#### Written task:
Reproduce each of the records below word for word, leaving out the pictures.

#### Listed records:
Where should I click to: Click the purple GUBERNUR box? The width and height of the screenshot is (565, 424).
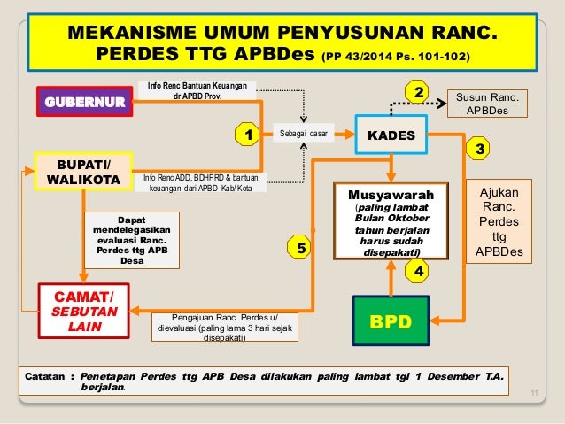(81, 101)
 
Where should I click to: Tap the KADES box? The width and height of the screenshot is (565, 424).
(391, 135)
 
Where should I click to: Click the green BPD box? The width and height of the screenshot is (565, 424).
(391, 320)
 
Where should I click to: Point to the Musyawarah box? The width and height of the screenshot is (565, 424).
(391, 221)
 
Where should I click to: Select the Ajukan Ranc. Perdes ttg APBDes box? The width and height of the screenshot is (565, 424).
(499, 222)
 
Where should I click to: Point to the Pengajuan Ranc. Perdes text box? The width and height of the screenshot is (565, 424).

#### Output:
Where should I click to: Click the purple GUBERNUR box? The width and height of the screenshot is (565, 424).
(81, 101)
 
Where should I click to: Tap the KADES box? The width and height of the screenshot is (565, 424).
(391, 135)
 
Where should I click to: Click the green BPD box? The width and height of the screenshot is (565, 424).
(391, 320)
 
Where should I click to: Point to the Musyawarah box? The width and height of the screenshot is (565, 424).
(391, 221)
 
Where should I click to: Select the Ajukan Ranc. Perdes ttg APBDes box? The width and height of the screenshot is (565, 424).
(499, 222)
 
Where should I click to: Point to the Pengajuan Ranc. Perdes text box? The width and height of the screenshot is (565, 424).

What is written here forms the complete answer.